Tesni holds an apple in her palm. It is small, and green. Rhodri has held in his palm, too, but he’s already forgotten.

She frowns. She can’t eat it, her body won’t let her. Tesni shoves the apple into the bottom of her dresser.

“Never leave strange fruit in hidden places,” Delwyn warns her, but Tesni sews another shell onto her dress and replies, “I haven’t anywhere else to put it.”

*

A hundred and ten years from now: a young boy runs down to Llyn y Van Ffach. He is holding a loaf of bread and a pebble. He throws both into the water and waits, but there are no beautiful women to throw them back.

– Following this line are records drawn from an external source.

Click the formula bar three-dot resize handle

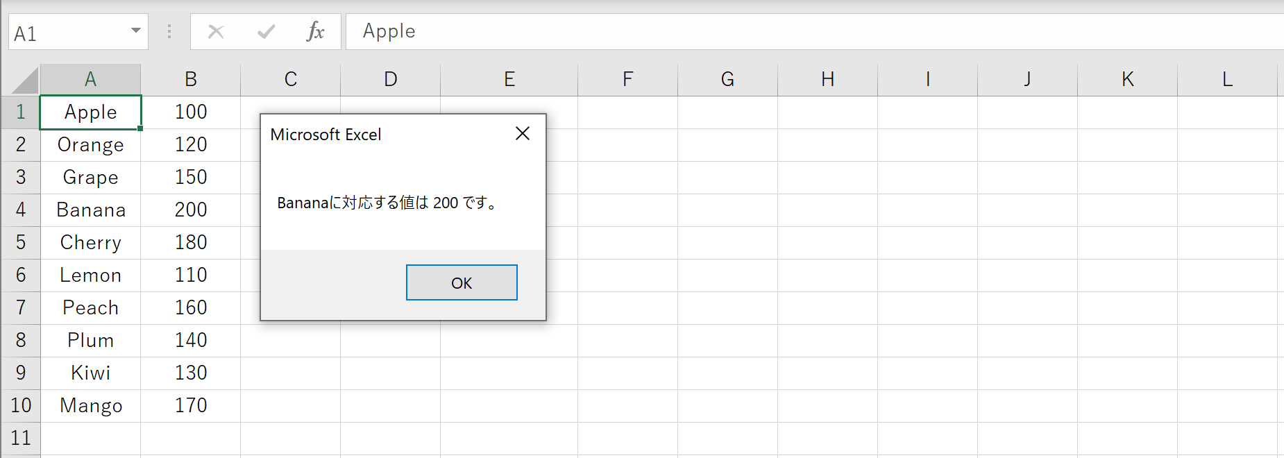pos(169,31)
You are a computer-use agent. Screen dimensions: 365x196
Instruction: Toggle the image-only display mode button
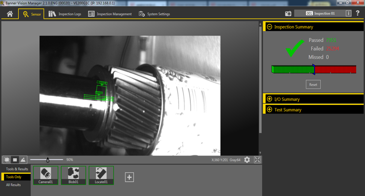[x=23, y=160]
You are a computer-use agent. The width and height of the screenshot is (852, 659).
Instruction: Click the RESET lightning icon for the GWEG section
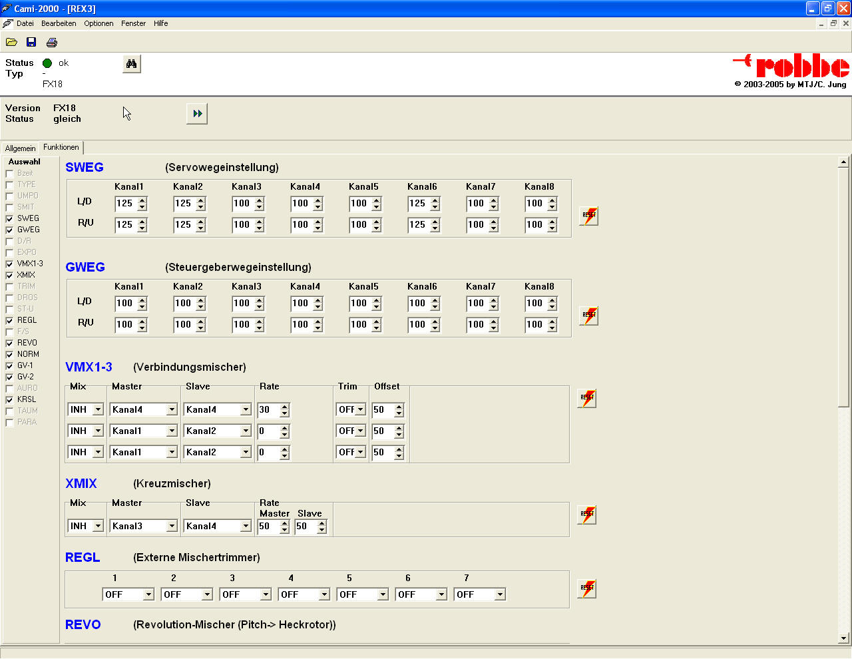click(x=587, y=315)
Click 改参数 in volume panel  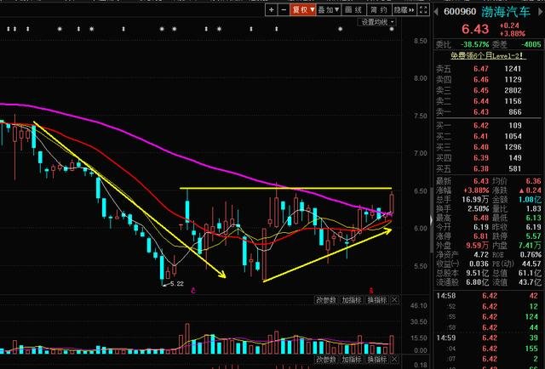click(x=326, y=300)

“Liar,” he whispers to himself.

*

He does not wait for his mother to say, “take the cattle to the water.” He sneaks out through the kitchen window in the same minute that he turns seventeen and runs with bread under his arm until the water greets him.

“So soon,” Tesni greets, and gets close enough that he can see her feet on the sand. “I hadn’t expected you.”

“I couldn’t wait,” he tells her, and fits her hips into his hands.

She lets him kiss her, and lets him kiss her, and lets him kiss her until he isn’t sure if they are underwater or on land. She kisses back. She isn’t sure, either.

“You will be my only human,” she tells him, and he says, “For a hundred years.”

*

They’re not wrong.

*

A hundred years and two days from now:

“I brought you this,” says Rhodri. He lays the object at his brother’s grave. “I thought . . . you always loved fruit.”

The apple is small and green. He had found it, fifty years ago, in the bottom of a dresser. If he told his neighbors this story, they would not believe him. Fifty years? They would ask, incredulous. Look at you. You can’t be older than seventeen.

“I didn’t know,” Rhodri tells the stone. His brother’s ghost sits on the curve of its top and doesn’t say anything. “Nothing makes sense. It’s just an apple.

Nobody answers. Nothing is made clearer. Not even death knows everything.

*

There is a flower blooming at the base of the headstone. It is a daffodil. Yellow. Rhodri threads it through his jacket and weeps.